→ **PROBLEM**:
Each line of the listing below containing the word "computer" should be returned.

→ **DATA FOR ANALYSIS**:
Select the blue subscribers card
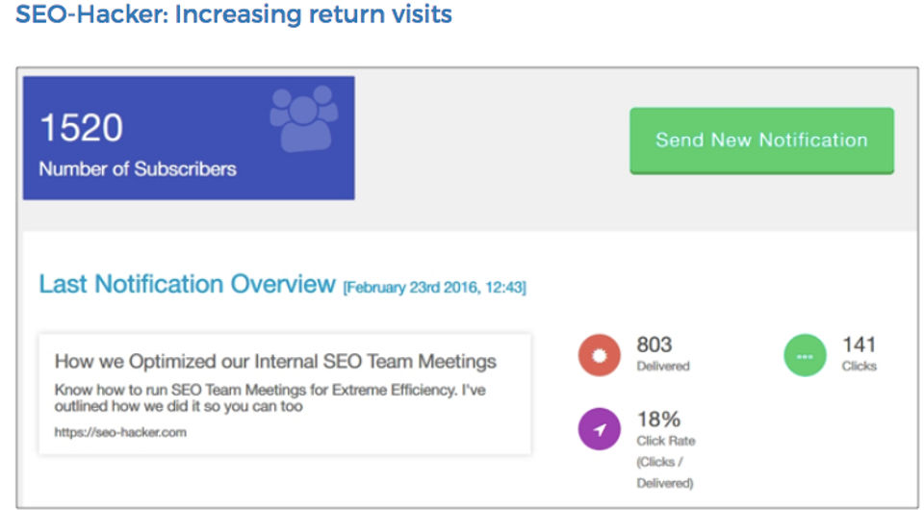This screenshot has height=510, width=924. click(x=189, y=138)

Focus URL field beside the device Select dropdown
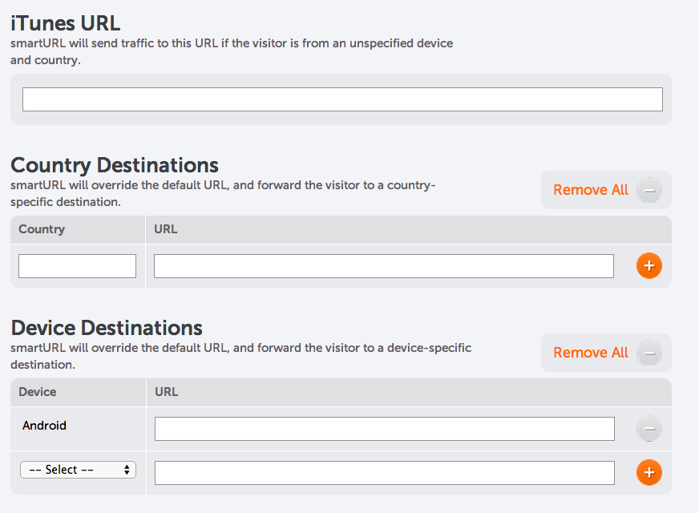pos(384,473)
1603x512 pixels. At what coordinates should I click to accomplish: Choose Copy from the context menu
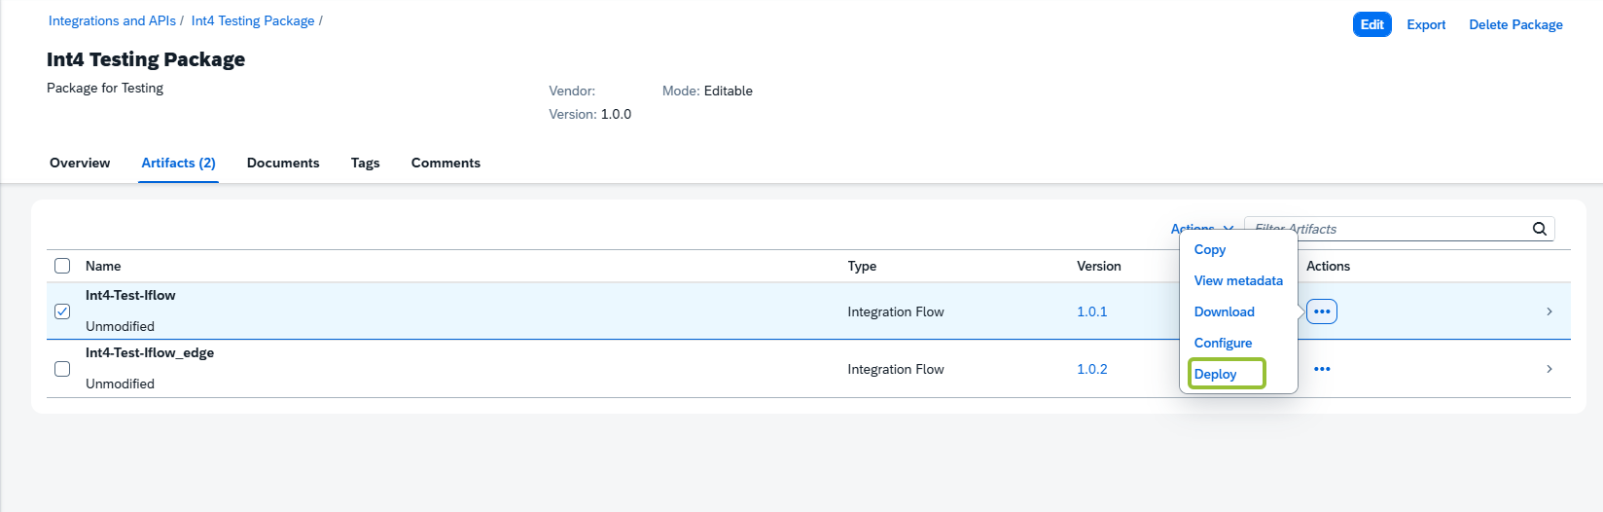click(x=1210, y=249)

==

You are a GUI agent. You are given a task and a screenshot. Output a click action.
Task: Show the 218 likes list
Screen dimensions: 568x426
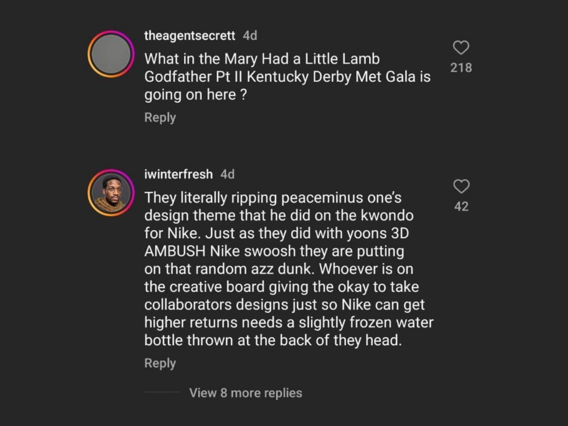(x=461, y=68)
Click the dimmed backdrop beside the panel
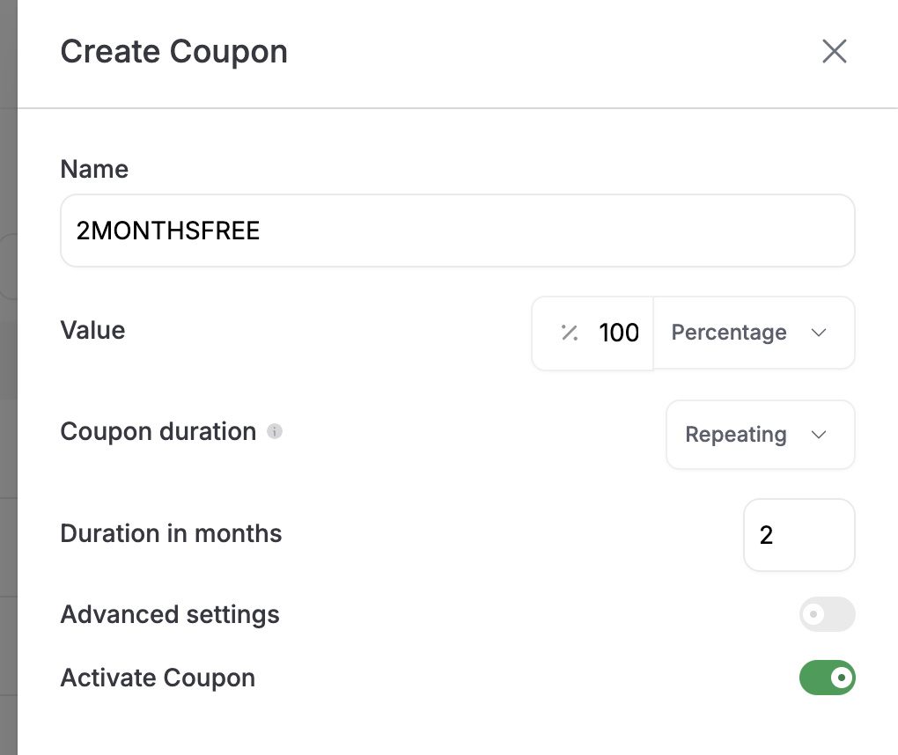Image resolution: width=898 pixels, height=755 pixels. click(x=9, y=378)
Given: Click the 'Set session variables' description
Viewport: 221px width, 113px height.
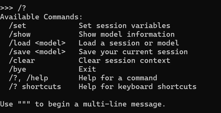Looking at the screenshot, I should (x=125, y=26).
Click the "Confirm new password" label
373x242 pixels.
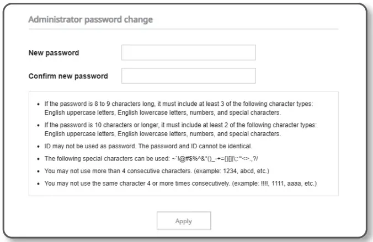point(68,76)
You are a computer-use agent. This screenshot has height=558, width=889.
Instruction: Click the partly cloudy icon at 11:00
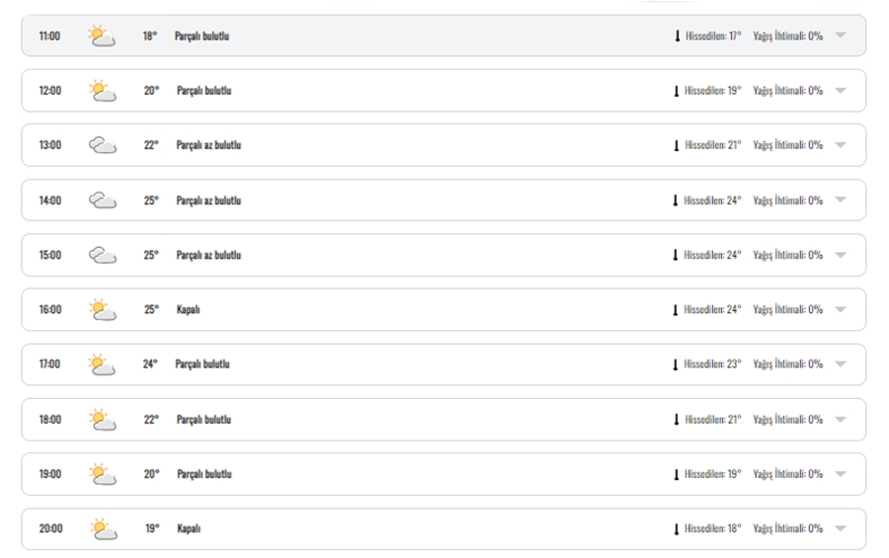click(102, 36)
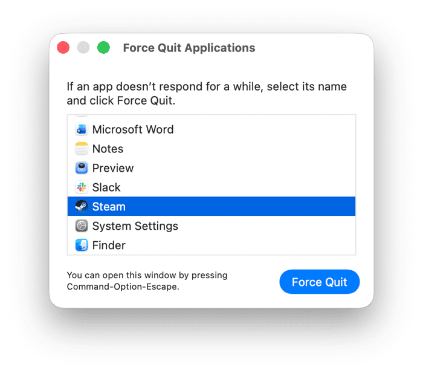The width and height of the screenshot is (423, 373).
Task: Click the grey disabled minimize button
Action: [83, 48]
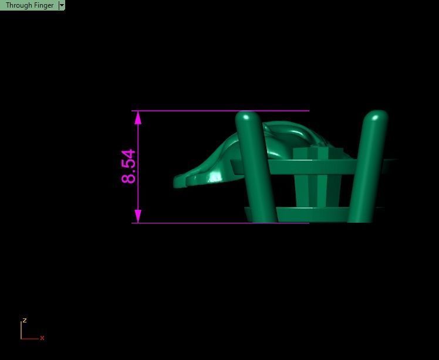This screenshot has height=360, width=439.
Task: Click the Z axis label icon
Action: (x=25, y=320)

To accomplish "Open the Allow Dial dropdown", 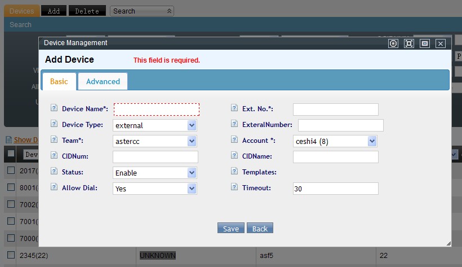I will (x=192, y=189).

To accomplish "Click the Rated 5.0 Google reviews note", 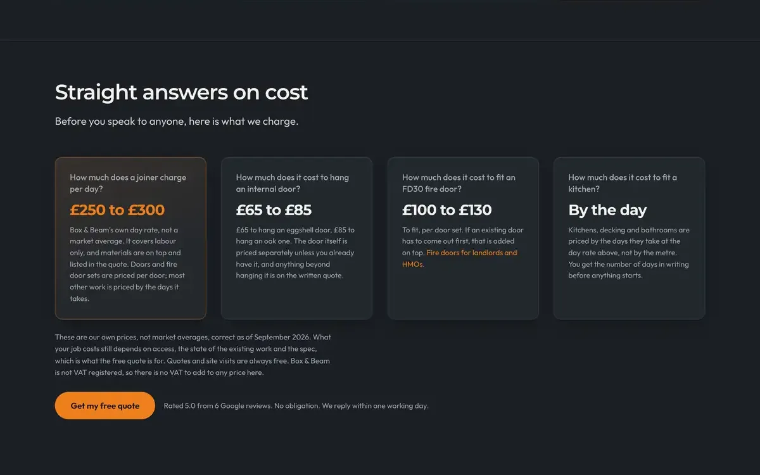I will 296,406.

--

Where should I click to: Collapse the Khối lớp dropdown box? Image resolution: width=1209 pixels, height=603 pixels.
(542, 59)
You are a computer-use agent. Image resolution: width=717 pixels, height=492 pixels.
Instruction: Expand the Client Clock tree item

→ **OUTPUT FOR THIS TASK**:
You are a computer-use agent. This screenshot has height=558, width=889.
You are a computer-use agent. Image resolution: width=717 pixels, height=492 pixels.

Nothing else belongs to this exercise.